Keywords:高齢者, 転倒, 聞き取り調査

【はじめに,目的】当院が位置する名古屋市南区は,名古屋市の中でも高齢化率が28.2%と最も高く,要支援・要介護者数も年々増加している。要支援の方が要介護になる原因として,「高齢による衰弱」,「関節炎」,「骨折・転倒」がある。転倒事故に関する内閣府の調査では,60歳以上の男女2062人のうち,1年間に転んだことのある人は9.5%,そのうち85歳以上では19.4%であったこと,また転倒した人の3人に2人が何らかのけがを負っているとの報告があり,加齢とともに転倒リスク,骨折のリスクが高くなることが分かる。また,転倒の発生状況は様々で身体的条件としての内的因子,環境的な条件としての外的因子があり,高齢者の転倒発生を把握することは転倒予防にも重要であると考える。本研究では,転倒による骨折で当院に入院した高齢者の生活活動能力と転倒発生状況を聞き取り調査にて分析したので報告する。


【方法】調査は,平成28年4月から9月に転倒による骨折で入院した75名のうち,認知症がなく本研究の主旨を理解し聞き取りが可能であった26名を対象とした。聞き取り調査項目は,転倒発生状況・転倒時の動作・場所・時間帯,過去1年間の転倒歴(転倒歴),睡眠時間,運動習慣,転倒予防に関する知識の有無とした。生活活動能力には,古谷野らの老研式活動能力指標を使用した。転倒発生状況の分類は,聞き取り調査で得られた発言をKJ法におけるグループ分けの手法を使用して5人の療法士が分類を行った。また,聞き取り調査項目について,老研式活動能力指標総得点が低い群(10点以下)と高い群(11点以上)の群間差をχ2検定にて比較した。


【結果】調査対象の平均年齢は81±9歳,21名が後期高齢者であった。性別は男性(7名)よりも女性(19名)が多かった。転倒発生状況はふらつきが最も多く(38%),次につまずき,自転車走行,滑ったの順に多かった。転倒場所は屋内が多く(62%),居間・寝室が30%であった。屋外では道路での転倒が多かった。転倒時の動作は,歩行が46%と最も多く,次いで自転車,立ち上がりの順に多かった。転倒予防に対する知識は,20名(77%)がないと答えた。老研式活動能力指標総得点の低い群・高い群の比較において,各項目には差が認められなかった。

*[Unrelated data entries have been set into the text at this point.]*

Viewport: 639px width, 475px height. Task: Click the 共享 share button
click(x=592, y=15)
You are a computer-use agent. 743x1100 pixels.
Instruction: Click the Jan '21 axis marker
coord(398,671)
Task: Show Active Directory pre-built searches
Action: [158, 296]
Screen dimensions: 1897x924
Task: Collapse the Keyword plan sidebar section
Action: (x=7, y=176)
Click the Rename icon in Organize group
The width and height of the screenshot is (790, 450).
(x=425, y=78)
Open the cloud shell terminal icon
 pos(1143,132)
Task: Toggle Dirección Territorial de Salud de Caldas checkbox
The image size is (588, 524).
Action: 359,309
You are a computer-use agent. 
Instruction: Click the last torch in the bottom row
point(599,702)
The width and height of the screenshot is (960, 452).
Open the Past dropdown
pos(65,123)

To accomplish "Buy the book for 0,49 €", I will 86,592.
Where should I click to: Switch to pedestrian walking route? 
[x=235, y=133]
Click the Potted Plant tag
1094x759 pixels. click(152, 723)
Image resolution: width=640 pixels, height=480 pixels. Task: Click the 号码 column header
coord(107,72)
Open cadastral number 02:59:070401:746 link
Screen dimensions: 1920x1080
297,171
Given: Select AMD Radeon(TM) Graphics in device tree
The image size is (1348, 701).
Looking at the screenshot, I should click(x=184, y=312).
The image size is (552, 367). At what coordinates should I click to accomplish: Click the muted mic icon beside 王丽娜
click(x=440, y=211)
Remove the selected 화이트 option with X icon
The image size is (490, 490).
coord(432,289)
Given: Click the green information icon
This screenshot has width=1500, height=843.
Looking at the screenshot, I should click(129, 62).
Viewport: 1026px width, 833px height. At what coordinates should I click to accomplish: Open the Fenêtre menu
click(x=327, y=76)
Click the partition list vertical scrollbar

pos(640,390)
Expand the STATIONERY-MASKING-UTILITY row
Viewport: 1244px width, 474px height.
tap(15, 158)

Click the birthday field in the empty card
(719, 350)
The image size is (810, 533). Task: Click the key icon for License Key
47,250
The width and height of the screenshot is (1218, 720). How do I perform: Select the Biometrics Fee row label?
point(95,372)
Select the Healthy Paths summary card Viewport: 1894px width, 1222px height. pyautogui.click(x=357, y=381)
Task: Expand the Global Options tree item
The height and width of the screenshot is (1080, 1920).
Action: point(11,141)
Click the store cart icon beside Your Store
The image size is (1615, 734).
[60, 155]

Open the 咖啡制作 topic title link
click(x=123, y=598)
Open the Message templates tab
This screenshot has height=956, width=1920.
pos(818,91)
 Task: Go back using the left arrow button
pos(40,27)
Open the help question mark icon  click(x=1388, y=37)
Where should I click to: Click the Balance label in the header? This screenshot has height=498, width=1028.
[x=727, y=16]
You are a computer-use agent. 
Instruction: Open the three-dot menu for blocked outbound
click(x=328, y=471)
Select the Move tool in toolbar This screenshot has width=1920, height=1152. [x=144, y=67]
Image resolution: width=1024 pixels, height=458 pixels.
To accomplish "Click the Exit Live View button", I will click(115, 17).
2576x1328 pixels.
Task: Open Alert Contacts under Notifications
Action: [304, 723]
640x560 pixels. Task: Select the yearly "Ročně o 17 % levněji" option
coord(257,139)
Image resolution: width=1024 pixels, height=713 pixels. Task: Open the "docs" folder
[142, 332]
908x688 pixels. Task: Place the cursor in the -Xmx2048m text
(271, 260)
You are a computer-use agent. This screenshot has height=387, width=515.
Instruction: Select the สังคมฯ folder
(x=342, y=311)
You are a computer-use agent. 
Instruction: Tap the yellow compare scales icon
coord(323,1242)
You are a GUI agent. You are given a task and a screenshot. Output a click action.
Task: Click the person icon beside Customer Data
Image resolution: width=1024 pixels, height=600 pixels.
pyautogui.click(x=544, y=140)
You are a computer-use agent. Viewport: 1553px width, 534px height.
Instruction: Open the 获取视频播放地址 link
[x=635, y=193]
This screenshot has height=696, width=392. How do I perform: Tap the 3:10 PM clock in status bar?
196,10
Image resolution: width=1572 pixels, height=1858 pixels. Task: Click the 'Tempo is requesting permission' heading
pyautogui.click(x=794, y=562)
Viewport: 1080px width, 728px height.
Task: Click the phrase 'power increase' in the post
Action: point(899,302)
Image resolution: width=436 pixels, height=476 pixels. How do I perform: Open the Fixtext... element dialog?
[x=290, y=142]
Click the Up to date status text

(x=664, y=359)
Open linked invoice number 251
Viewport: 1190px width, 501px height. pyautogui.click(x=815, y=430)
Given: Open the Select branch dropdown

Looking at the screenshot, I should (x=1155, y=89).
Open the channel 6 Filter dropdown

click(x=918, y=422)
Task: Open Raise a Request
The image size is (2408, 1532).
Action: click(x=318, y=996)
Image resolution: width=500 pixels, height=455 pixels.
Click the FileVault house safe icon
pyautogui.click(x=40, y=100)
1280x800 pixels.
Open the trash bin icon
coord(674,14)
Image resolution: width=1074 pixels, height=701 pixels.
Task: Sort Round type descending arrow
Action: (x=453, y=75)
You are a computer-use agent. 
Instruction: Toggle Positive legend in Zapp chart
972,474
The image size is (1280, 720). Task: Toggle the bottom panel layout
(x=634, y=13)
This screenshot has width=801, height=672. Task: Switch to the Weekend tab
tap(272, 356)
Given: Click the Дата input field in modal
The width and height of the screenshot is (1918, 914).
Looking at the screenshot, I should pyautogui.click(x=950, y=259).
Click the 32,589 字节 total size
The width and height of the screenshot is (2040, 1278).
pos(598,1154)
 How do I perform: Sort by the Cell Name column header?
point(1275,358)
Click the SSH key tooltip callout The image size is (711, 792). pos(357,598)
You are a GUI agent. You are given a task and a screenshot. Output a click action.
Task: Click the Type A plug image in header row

【結論】転倒の原因は,ふらつきや目まいで転んだなどの内因性,つまずいた,滑ったなどの外因性に分けられ,屋内では内因性が多い傾向にあると言われている。本研究の調査対象者は後期高齢者が多く,転倒の場所は屋内,発生状況はふらつきが多く,同様の結果となった。また,生活活動能力の違いによる調査項目間に差が認められなかったことから,活動能力が高い方が転倒しないとは言えない。生活活動能力の違いに関わらず,転倒・骨折のリスクに対する知識を得ることが転倒予防に貢献できる可能性があると考える。